_Texte à lire_
_ _ _ _

France Inter, à travers sa collection « 2 films de », éditée par Why Not Productions, propose la découverte de films importants dans la filmographie d’un réalisateur. Selon Matthieu (2000) et Le Petit Lieutenant (2005) de Xavier Beauvois ont été réalisés avant la médiatisation de son succès en salles récent et du Grand Prix du Jury remporté à Cannes cette année avec Des hommes et des dieux. Xavier Beauvois est néanmoins un réalisateur français reconnu depuis longtemps déjà : il a obtenu une première fois le Grand Prix du jury à Cannes en 1995 pour N’oublie pas que tu vas mourir et a toujours bénéficié d’un soutien critique important (Serge Daney, Jean Douchet et les Cahiers du cinéma, entre autres). Cette DVD édition s’inscrit dans la continuité des deux premiers, Nord et N’oublie pas que tu vas mourir, dans la même collection. Une bonne occasion de découvrir (ou redécouvrir) ce cinéaste hanté par la question de la rédemption, ainsi que par les clivages présents entre les différentes classes de la société.
La séquence d’ouverture de Selon Matthieu, une scène de chasse dans la forêt, fait étrangement penser à celle de La Règle du jeu, film dans lequel les positions sociales influent sur les marivaudages entre les domestiques et les aristocrates. Selon Matthieu est une variation sur ce thème : le père d’une famille d’ouvriers, Francis, est licencié pour avoir fumé une cigarette sur son lieu de travail. Son fils lutte contre cette injustice, en tentant de mobiliser les salariés, dont son frère Eric qui refuse cependant de le suivre. Peu après, le père meurt dans des circonstances indéterminées. Matthieu n’a alors plus qu’une idée en tête : venger sa mémoire. Il rencontre la femme du PDG de l’usine (Nathalie Baye) dans laquelle travaillait son père et débute une relation avec elle. L’ouvrier « baise » le patronat.

_ _ _ _

_Données fournies_
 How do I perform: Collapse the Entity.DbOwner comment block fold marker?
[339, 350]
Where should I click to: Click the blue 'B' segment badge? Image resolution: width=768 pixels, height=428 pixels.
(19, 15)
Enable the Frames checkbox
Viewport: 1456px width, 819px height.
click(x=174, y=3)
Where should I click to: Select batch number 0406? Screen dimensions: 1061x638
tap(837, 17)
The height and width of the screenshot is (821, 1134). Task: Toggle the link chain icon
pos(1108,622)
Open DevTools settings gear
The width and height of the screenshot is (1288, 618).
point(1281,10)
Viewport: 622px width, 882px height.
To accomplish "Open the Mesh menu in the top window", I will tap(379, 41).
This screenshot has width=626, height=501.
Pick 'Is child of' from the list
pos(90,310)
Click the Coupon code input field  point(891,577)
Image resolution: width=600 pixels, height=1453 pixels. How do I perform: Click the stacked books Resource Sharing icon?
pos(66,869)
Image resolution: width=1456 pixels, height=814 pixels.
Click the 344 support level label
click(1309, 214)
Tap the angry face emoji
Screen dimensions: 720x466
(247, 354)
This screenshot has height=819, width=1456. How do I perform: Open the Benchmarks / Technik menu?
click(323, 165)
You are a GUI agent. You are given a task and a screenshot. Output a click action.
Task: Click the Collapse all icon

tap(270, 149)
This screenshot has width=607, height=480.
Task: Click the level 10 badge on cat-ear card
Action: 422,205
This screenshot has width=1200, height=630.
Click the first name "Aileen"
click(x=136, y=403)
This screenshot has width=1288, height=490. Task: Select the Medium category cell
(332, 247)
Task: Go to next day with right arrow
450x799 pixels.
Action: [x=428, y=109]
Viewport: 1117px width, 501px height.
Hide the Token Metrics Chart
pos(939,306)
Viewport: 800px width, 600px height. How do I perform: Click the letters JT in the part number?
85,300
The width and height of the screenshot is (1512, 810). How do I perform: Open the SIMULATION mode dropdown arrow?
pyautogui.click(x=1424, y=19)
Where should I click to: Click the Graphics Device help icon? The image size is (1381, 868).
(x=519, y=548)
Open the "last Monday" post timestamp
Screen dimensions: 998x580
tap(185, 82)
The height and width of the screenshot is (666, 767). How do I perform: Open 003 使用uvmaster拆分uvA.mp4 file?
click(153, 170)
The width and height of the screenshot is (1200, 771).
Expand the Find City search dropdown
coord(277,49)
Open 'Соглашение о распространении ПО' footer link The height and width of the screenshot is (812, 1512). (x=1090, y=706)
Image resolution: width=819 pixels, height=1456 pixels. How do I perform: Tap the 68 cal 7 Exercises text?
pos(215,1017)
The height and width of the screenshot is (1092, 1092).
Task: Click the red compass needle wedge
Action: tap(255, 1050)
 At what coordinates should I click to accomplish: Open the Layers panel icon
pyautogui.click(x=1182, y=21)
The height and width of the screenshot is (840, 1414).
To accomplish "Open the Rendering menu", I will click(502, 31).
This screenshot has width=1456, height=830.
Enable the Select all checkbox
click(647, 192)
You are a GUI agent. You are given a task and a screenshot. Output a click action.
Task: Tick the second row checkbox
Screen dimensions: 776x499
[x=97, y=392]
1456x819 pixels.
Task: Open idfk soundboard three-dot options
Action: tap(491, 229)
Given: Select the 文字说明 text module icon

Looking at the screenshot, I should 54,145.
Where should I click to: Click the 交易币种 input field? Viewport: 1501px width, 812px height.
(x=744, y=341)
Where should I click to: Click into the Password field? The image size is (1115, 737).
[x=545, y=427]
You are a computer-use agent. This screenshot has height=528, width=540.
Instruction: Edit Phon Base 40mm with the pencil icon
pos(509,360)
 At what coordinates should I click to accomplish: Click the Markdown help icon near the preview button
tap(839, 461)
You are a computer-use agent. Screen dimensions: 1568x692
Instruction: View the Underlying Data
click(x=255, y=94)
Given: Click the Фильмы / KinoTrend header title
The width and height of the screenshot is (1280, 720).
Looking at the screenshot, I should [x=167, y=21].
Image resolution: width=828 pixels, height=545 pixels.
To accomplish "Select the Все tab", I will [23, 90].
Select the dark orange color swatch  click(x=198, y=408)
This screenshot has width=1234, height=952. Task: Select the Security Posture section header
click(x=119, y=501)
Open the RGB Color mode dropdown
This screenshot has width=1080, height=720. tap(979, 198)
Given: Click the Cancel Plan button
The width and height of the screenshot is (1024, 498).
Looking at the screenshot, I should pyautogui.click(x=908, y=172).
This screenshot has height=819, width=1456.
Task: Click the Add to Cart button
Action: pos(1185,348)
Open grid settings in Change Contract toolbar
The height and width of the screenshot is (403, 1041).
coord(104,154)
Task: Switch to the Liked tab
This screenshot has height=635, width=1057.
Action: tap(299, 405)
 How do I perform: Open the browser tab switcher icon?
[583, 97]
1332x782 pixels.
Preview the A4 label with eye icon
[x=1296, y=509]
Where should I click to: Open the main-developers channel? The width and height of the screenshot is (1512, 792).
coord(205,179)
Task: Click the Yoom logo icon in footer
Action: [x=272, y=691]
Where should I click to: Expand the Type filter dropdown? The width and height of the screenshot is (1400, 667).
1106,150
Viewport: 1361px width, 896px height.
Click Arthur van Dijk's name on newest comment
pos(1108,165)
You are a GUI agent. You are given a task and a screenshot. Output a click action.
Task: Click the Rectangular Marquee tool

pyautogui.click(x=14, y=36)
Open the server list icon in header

_ _ _ _

_Travail à faire_
- A) Modifiez les enregistrements à partir de la ligne qui contient « How do I perform: Open the browser » et jusqu'à la fin des enregistrements : recopiez-les en remplaçant « Rectangular Marquee tool » par « Elliptical Marquee tool », sans rien changer d'autre.
- B) Reprenez le texte sur les deux films de Xavier Beauvois et poursuivez-le après sa dernière phrase.

_Réponses attendues_
- A)
 How do I perform: Open the browser tab switcher icon?
[583, 97]
1332x782 pixels.
Preview the A4 label with eye icon
[x=1296, y=509]
Where should I click to: Open the main-developers channel? The width and height of the screenshot is (1512, 792).
coord(205,179)
Task: Click the Yoom logo icon in footer
Action: [x=272, y=691]
Where should I click to: Expand the Type filter dropdown? The width and height of the screenshot is (1400, 667).
1106,150
Viewport: 1361px width, 896px height.
Click Arthur van Dijk's name on newest comment
pos(1108,165)
You are a GUI agent. You are given a task and a screenshot. Output a click action.
Task: Click the Elliptical Marquee tool

pyautogui.click(x=14, y=36)
Open the server list icon in header

- B)
Dans Le Petit Lieutenant, les clivages de la société s’instaurent d’une manière différente. Quand Antoine (Jalil Lespert) intègre le commissariat de Caroline Vaudieu (Nathalie Baye), celle-ci le baptise tout de suite « Le Petit Lieutenant ». Il aurait eu le même âge que son fils Matthieu, mort quelques années plus tôt, à 7 ans. Antoine fait son apprentissage du métier au côté des autres membres du commissariat. Ils prennent part à une enquête avec « deux Russes », qui est surtout l’occasion de s’intéresser au rapport entre le commandant Vaudieu et Antoine, hantés par leurs troubles, le passé d’alcoolique pour Nathalie Baye et l’ambition de Jalil Lespert, ayant du laisser sa femme vivre seule au Havre. Laissé seul par son coéquipier lors d’une interpellation, Antoine se fait tuer. Le commandant Vaudieu fera tout pour venger la mémoire de ce dernier. La clé de voûte des deux films est donc le personnage de Matthieu : fils vengeur dans Selon Matthieu, enfant disparu dans Le Petit Lieutenant.
Chez Xavier Beauvois, l’homme essaie à chaque fois de se relever malgré les blessures infligées par la société, ainsi que par leur destin individuel. Les histoires font transparaître à l’écran les failles de ces individualités, en insistant sur leur force, sans jamais les laisser tomber dans la simple déchéance. Ses personnages se situent dans le creux de ce paradoxe : ils luttent sans cesse, défiant la réalité malgré son absurdité. Le rapport à la société est détaché et amer : les cadres de Beauvois sont souvent éloignés et en retrait, ils amplifient la contradiction d’un individu dont l’énergie froide ne peut lutter pleinement contre le tragique de son destin. Un plan récurrent est l’homme seul face à l’immensité de la nature, comme le premier plan de Selon Matthieu et le dernier du Petit Lieutenant.
L’idée de vengeance, de rachat est alors présente dans les deux films. Dans Le Petit Lieutenant, Nathalie Baye est celle qui insiste pour suivre l’enquête après la mort d’Antoine et ainsi se venger des Russes, dont le meurtrier d’Antoine. Dans Selon Matthieu, ce dernier séduit la femme du PDG, et « baise » le patronat. Ces personnages sont broyés par un système et essaient comme ils le peuvent de lutter contre. Le commandant Vaudieu défend son collègue sur lequel la hiérarchie fait pression pour lui faire avouer qu’il a bu une bière lors du meurtre d’Antoine. Elle se défend alors en même temps de la pression du système, ainsi que de son passé individuel d’ancienne alcoolique.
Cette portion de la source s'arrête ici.